• Exercise brief: Go to the line in the entries below that holds "Task: Open the Binary Pattern search tab" and repeat exactly from there through the line that holds "Image resolution: width=1077", inclusive.

• Task material:
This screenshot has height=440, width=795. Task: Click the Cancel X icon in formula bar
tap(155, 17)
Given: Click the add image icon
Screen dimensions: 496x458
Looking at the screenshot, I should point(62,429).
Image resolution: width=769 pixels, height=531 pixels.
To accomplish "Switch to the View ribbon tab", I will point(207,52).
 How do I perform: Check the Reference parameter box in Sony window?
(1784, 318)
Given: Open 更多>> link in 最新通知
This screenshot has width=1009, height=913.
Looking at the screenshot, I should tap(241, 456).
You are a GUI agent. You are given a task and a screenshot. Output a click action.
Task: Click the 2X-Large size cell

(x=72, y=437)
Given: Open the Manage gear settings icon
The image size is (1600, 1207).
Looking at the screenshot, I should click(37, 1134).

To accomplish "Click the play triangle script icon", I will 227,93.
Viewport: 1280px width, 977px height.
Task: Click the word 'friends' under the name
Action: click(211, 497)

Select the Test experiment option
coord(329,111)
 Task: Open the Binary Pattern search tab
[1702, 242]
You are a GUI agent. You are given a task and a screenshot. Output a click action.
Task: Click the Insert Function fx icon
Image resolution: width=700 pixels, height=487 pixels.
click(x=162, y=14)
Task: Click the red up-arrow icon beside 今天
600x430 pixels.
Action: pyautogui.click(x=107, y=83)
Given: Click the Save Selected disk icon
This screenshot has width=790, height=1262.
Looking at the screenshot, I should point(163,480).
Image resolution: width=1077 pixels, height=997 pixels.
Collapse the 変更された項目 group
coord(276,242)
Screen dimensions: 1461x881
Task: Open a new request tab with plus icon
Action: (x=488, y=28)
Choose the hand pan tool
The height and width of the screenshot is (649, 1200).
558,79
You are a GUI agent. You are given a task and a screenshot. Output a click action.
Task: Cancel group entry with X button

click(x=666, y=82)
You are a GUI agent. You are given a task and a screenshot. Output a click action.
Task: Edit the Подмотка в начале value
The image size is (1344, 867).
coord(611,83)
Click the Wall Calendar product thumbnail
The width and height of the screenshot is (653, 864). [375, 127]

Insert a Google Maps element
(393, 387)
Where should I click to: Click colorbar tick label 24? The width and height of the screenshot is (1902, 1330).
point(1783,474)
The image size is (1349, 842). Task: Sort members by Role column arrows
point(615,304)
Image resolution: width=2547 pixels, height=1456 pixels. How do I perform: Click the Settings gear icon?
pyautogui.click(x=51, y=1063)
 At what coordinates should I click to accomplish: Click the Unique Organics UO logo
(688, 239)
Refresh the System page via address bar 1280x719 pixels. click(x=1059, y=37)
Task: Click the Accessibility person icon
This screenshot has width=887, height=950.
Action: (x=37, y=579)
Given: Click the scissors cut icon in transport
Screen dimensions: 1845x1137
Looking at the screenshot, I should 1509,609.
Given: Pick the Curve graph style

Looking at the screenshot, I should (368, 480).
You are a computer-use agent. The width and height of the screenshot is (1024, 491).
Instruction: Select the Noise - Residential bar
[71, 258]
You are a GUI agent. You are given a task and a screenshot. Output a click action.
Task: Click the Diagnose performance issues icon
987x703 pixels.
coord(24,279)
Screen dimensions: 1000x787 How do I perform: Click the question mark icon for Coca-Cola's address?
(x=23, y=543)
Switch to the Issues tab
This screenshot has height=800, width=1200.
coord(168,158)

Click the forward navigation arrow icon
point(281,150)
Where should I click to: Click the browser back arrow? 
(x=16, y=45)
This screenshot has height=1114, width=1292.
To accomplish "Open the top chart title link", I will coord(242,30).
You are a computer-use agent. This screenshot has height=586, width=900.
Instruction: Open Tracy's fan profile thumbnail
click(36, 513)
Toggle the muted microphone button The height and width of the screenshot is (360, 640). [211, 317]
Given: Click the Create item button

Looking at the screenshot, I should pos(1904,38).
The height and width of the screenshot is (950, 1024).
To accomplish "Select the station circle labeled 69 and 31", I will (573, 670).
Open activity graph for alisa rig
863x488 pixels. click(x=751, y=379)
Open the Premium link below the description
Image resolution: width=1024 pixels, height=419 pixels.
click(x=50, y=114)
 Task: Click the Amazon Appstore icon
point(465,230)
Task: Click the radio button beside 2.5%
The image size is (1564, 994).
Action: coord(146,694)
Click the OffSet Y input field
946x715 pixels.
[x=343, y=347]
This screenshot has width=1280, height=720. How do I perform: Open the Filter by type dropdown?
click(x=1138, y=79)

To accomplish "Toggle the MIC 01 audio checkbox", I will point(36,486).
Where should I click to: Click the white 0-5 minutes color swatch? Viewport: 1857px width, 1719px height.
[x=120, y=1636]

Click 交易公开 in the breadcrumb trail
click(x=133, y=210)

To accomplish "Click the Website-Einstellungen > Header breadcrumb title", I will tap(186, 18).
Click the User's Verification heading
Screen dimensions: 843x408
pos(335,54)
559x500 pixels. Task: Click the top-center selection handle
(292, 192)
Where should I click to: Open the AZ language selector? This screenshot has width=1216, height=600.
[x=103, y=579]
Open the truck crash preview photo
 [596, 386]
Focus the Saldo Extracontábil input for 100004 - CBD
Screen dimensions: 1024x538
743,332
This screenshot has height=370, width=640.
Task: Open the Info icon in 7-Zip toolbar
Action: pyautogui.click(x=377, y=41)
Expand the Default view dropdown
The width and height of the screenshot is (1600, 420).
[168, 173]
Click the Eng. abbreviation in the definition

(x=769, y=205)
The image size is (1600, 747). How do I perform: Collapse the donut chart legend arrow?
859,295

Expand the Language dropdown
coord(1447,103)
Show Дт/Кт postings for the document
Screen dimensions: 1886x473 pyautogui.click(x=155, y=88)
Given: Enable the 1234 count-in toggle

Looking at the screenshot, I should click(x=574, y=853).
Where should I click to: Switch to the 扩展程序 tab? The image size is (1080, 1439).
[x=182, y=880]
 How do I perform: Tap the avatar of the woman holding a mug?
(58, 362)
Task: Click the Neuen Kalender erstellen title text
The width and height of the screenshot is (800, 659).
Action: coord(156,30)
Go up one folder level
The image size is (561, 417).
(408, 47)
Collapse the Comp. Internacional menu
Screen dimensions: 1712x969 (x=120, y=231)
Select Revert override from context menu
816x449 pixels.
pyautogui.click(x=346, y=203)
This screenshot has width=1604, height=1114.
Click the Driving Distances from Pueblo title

• Solution:
 Task: Open the Binary Pattern search tab
[1702, 242]
You are a GUI agent. You are given a task and a screenshot. Output a click action.
Task: Click the Insert Function fx icon
Image resolution: width=700 pixels, height=487 pixels.
click(x=162, y=14)
Task: Click the red up-arrow icon beside 今天
600x430 pixels.
Action: pyautogui.click(x=107, y=83)
Given: Click the Save Selected disk icon
This screenshot has width=790, height=1262.
Looking at the screenshot, I should point(163,480).
Image resolution: width=1077 pixels, height=997 pixels.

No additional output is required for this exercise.